生誕130年を経た今もファンを魅了し続け、“日本最初のポップアートアーティスト”とされる画家・竹久夢二と、彼に翻弄される女性たちの物語を軸に描いた『夢二~愛のとばしり』で、初主演を務めた駿河太郎。意外な経歴を持つ彼が、これまでのキャリアを振り返る。

30歳を機に、俳優の道に転身

――2003年、駿河さんはミュージシャンとしてデビューされますが、音楽の道に進まれた理由を教えてください。
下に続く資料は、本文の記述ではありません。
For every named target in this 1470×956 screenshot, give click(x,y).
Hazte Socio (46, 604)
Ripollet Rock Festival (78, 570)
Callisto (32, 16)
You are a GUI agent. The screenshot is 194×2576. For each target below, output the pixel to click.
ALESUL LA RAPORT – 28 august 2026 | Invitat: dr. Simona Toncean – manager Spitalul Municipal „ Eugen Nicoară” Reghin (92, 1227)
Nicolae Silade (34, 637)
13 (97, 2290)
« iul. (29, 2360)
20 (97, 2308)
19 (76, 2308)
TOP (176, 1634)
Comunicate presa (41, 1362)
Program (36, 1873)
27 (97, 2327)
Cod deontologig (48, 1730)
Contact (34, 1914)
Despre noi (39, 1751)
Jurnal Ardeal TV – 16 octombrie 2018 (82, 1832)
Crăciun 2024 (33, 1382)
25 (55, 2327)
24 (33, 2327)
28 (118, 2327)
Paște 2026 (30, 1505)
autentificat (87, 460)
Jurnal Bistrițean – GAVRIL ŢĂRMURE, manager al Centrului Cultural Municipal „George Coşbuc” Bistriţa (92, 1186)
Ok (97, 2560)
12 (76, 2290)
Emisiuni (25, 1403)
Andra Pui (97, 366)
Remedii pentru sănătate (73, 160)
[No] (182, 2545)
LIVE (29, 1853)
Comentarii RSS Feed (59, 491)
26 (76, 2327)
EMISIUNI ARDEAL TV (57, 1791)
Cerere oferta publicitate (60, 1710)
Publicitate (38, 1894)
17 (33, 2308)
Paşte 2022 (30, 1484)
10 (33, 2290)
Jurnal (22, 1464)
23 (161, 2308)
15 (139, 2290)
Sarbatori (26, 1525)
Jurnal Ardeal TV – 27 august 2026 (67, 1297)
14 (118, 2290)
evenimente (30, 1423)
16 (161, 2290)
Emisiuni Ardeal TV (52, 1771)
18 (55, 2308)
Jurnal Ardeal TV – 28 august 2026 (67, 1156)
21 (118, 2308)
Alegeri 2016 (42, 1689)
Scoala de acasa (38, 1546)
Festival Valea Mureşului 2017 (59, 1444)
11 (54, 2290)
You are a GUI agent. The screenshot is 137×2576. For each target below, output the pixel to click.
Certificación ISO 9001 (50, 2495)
 大学は2年の短期で、広報科に通っていました。マスコミについて学んでいたんですが、友達はバンドなどを組んでいたデザイン科の子が多かったんですよ。それで彼らと一緒に、学祭で歌を歌うことになって、それがきっかけで周りに「俺、ミュージシャンになるわ!」と言い始めたんです。それまでギターも弾いたこともなかったんで、かなりアホな発想なんですけど……(笑)。それで卒業したときに、両親が「あと2年間大学に行ったつもりで、どこか海外行ってこい」と言ってくれて、イギリスに音楽留学に行って、曲を作り始め、帰国した後にデビューしました。

――過去に、お父さん(笑福亭鶴瓶)と同じ道に進むことを考えたことはありますか?

 落語家になろうとは思ってなかったです。もともと服が好きだったので、最初はスタイリストになりたいと思っていましたから。

――その後、俳優の道へ進まれるわけですが、そのきっかけは?

 20代のときにバイトをしながら、バンドマンをやっていたんですが、27歳ぐらいのときに出会った今のチーフマネージャーから「役者になりませんか?」と言われたんです。でも、そのときは音楽を続けるつもりだったから、「興味ないです」と断ったんです。それから2年間、会うたびに誘ってくれたのがきっかけです。それまで、いろんなお笑い芸人を育ててきたマネージャーなので、多分違うことをやりたかったんじゃないですかね(笑)。